**EXERCISE BRIEF:** Please return each of the entries exactly, minus their pictures.

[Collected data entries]
==================================================

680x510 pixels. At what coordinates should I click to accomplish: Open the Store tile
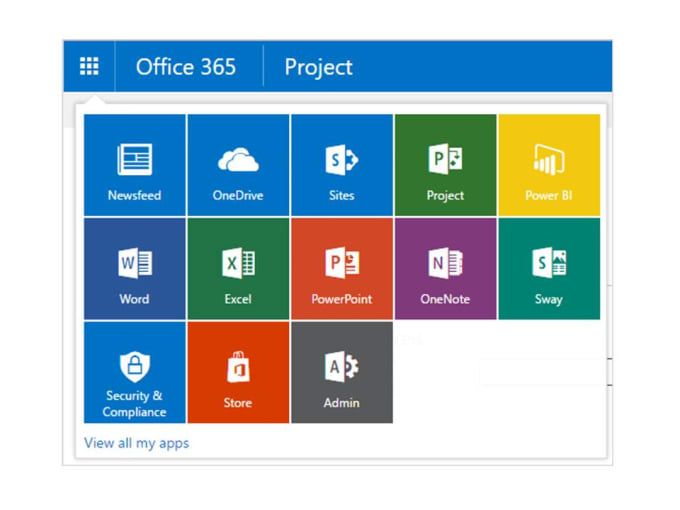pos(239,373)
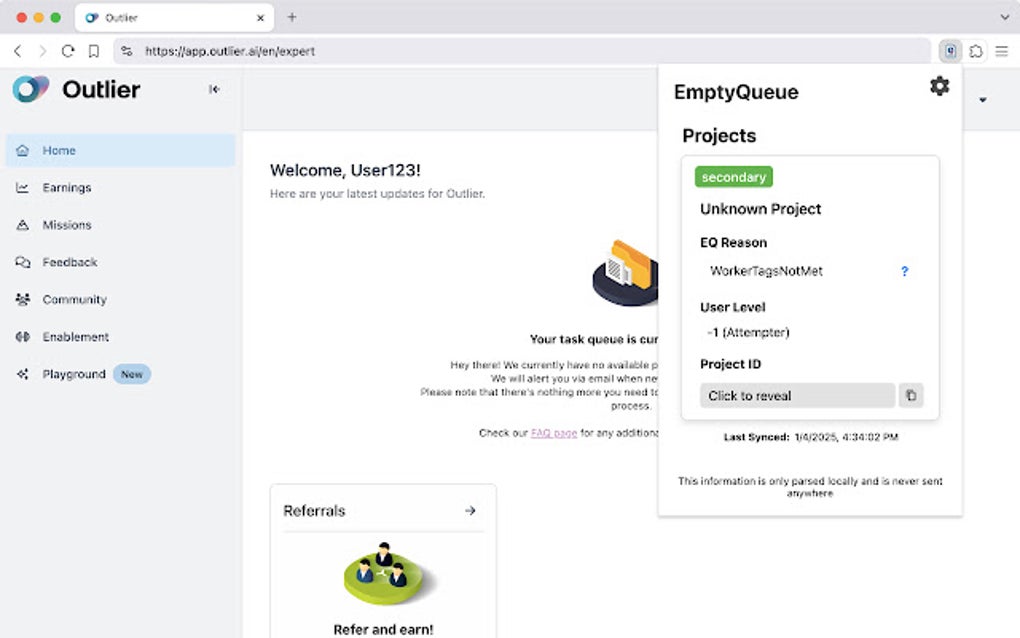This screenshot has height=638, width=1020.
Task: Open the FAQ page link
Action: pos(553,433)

==================================================

**ANSWER SPACE:**
680x510 pixels. At what coordinates should I click to accomplish: Open the Store tile
pos(239,373)
This screenshot has height=638, width=1020.
Task: Open the FAQ page link
Action: pos(553,433)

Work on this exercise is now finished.